__Work request__
Copy nothing but the lines below, from the one with "Click the 操作指导 button" through the one with "Click the Compare dates VS icon", exactly as written; no pictures should appear.

__Given records__
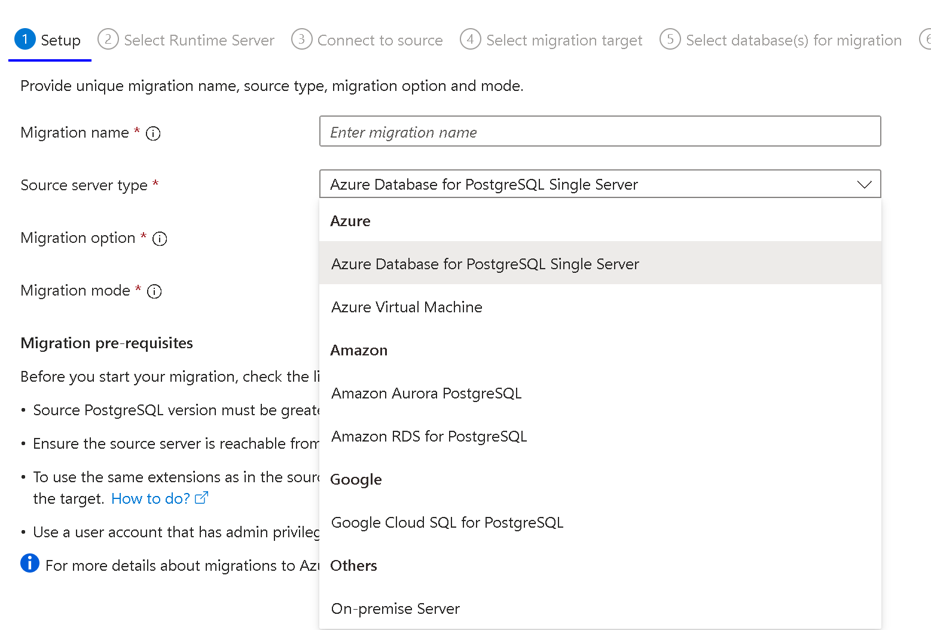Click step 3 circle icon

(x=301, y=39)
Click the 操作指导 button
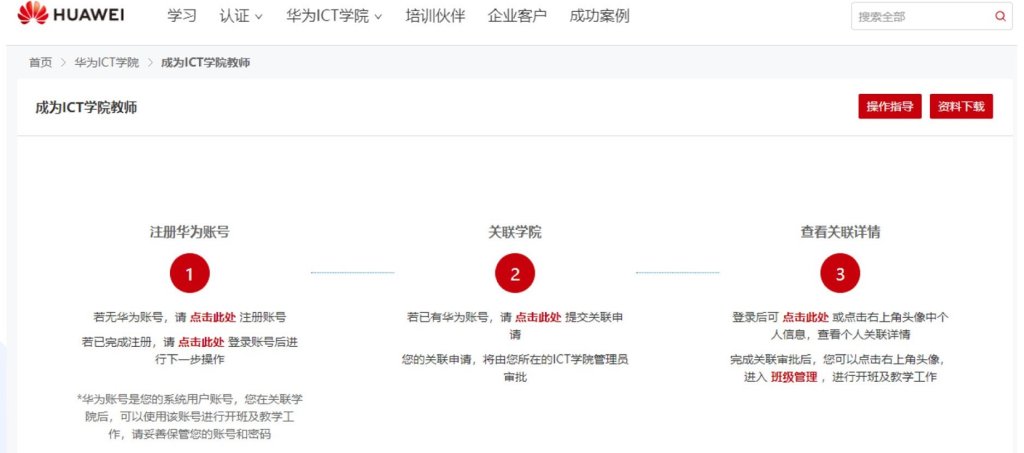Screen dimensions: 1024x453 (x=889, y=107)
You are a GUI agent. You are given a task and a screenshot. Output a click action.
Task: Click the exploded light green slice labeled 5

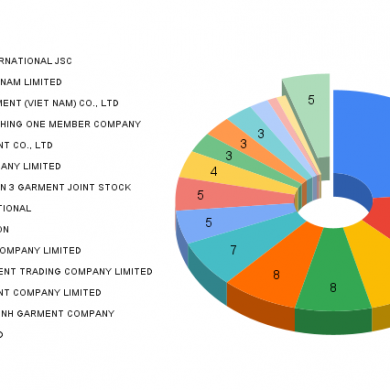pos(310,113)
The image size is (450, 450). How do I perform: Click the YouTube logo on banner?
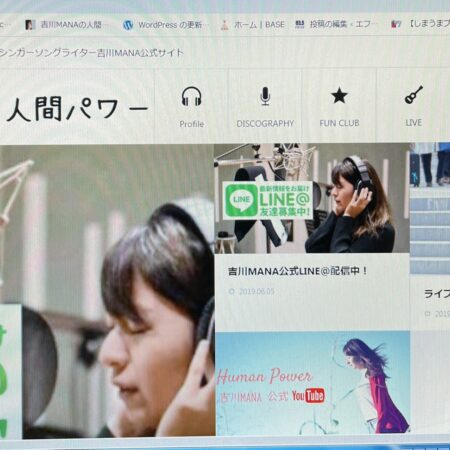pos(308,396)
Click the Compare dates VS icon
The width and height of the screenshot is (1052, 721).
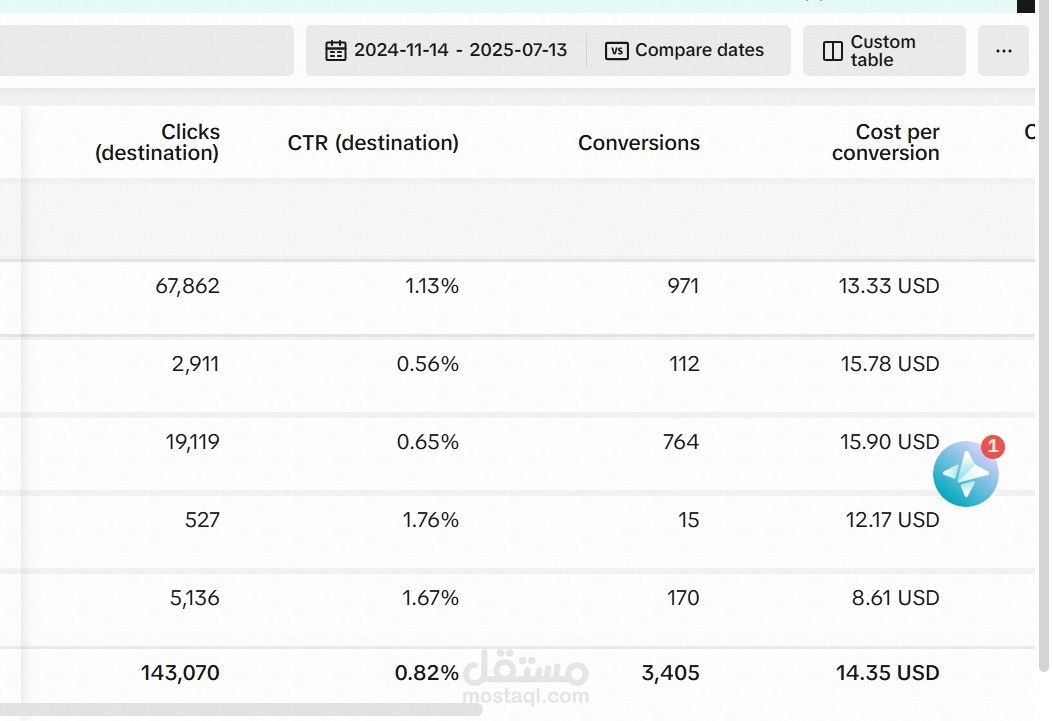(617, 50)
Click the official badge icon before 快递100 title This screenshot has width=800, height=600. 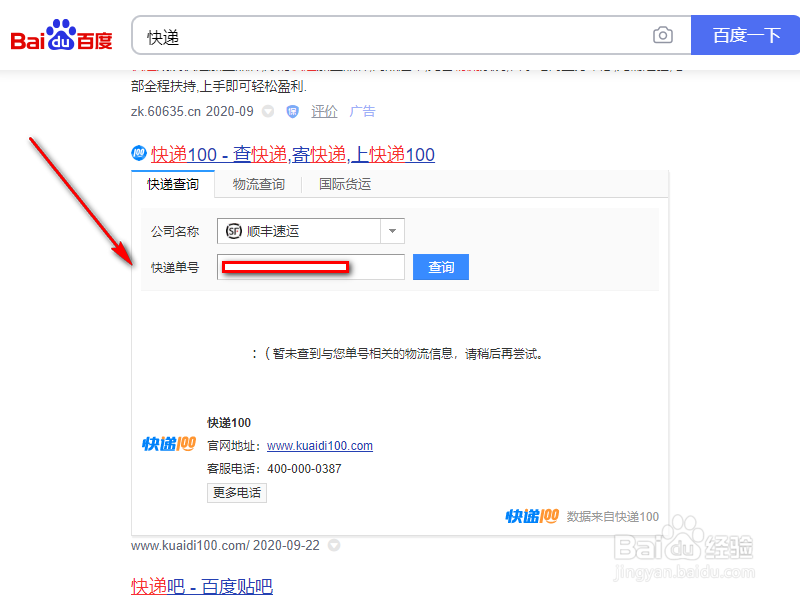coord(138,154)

==

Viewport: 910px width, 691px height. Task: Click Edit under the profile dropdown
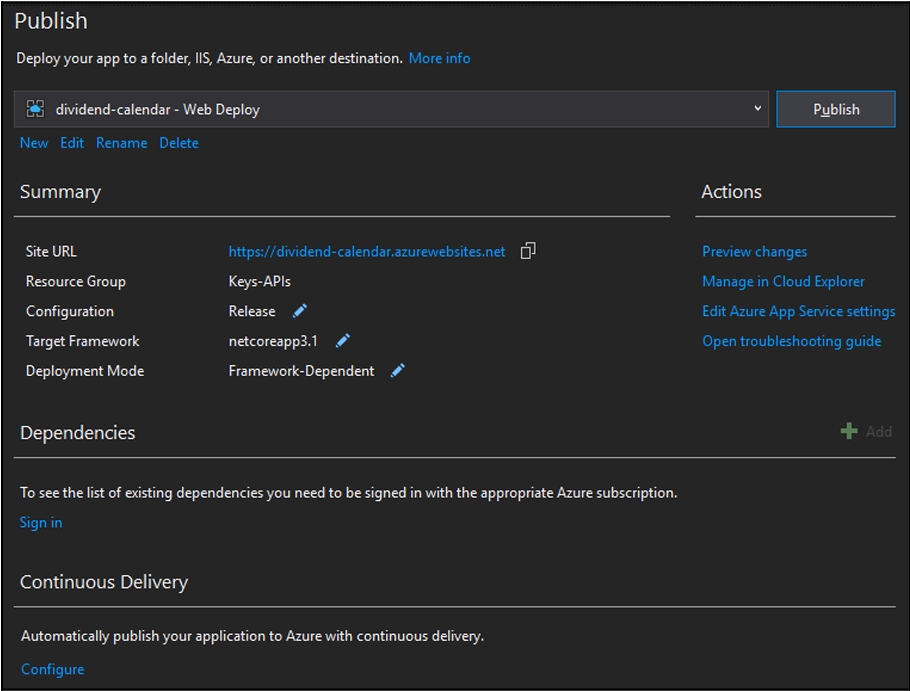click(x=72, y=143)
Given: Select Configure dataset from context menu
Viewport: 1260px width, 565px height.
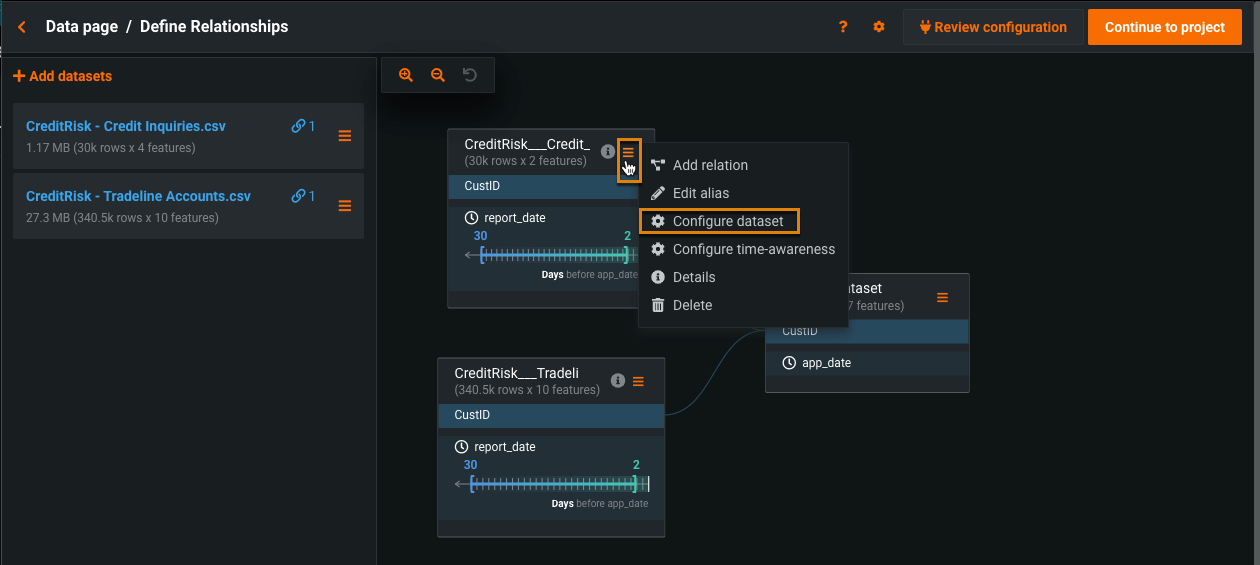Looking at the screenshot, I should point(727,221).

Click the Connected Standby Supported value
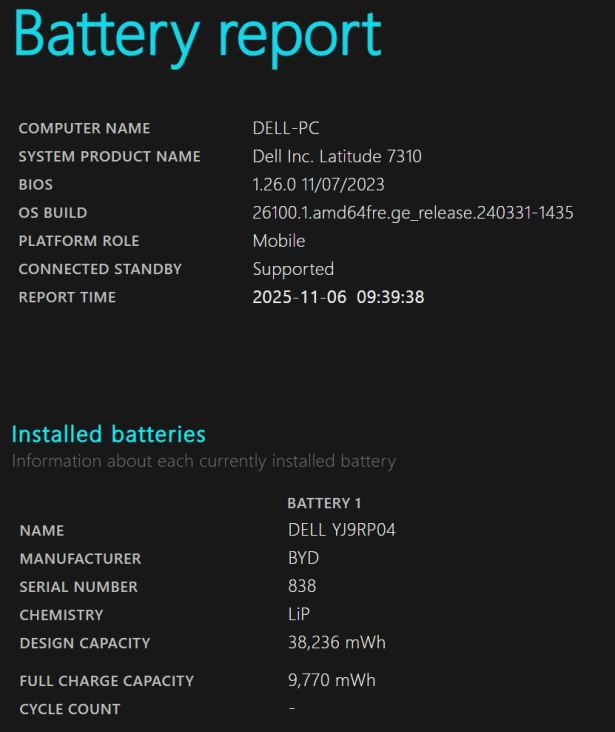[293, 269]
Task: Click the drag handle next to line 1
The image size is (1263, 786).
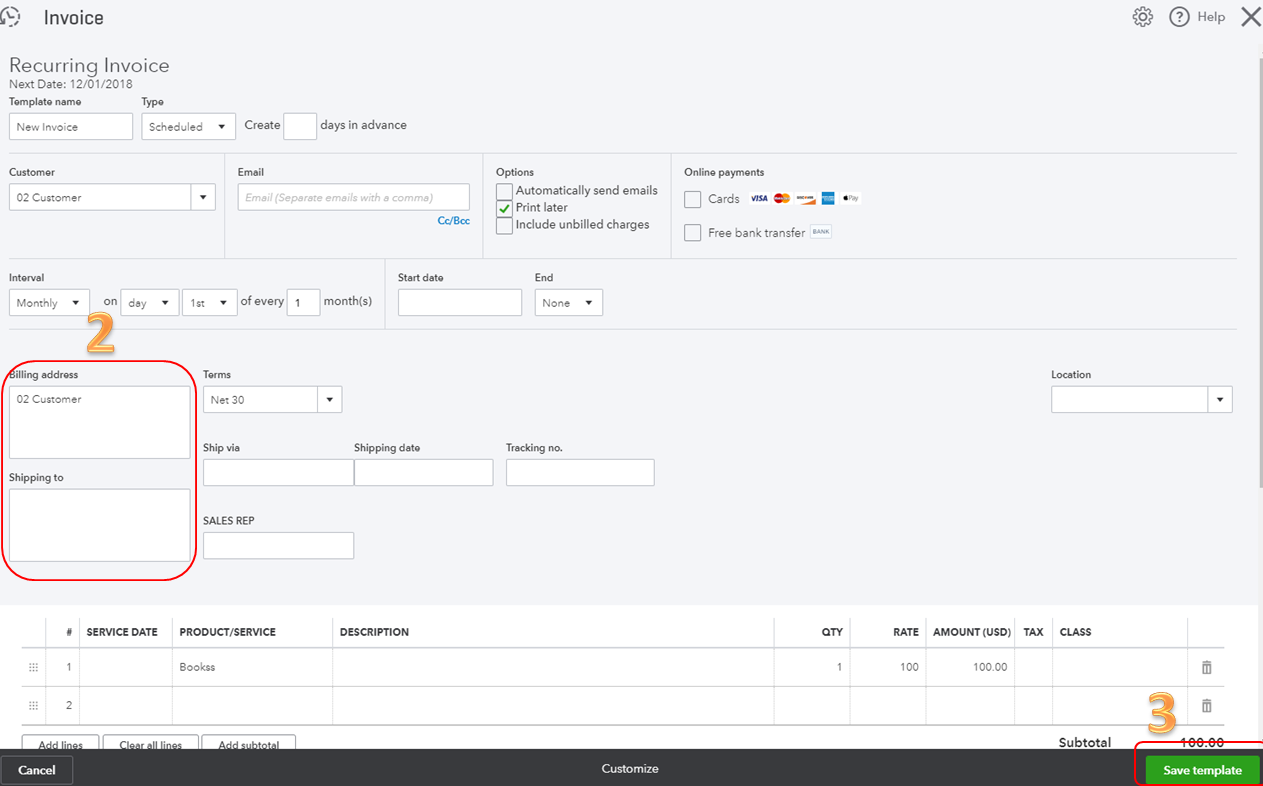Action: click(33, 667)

* * *

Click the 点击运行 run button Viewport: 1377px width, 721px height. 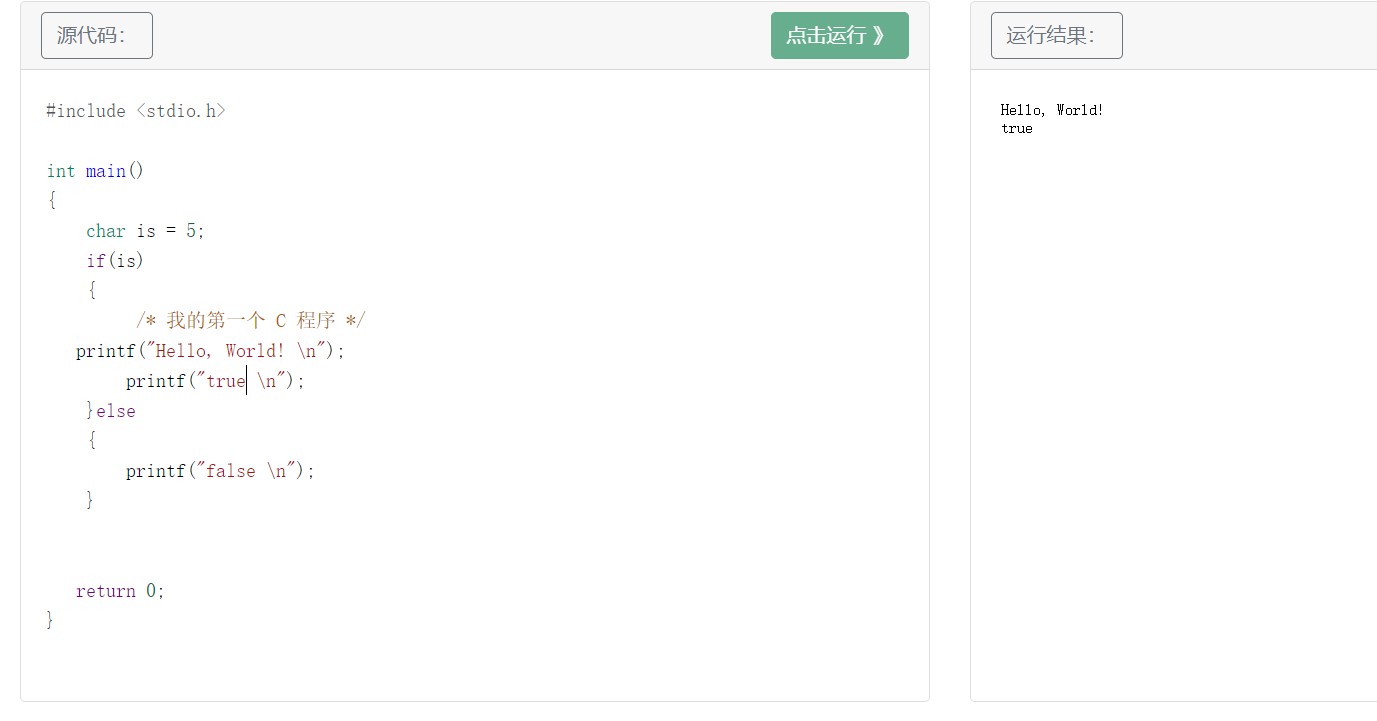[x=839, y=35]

__Answer to this exercise__
Click the 操作指导 button
Screen dimensions: 1024x453 (x=889, y=107)
You are a GUI agent. You are given a task and a screenshot. Output a click action.
Task: Click the exploded light green slice labeled 5

pos(310,113)
The image size is (450, 450). How do I perform: Click the YouTube logo on banner?
pos(308,396)
Click the Compare dates VS icon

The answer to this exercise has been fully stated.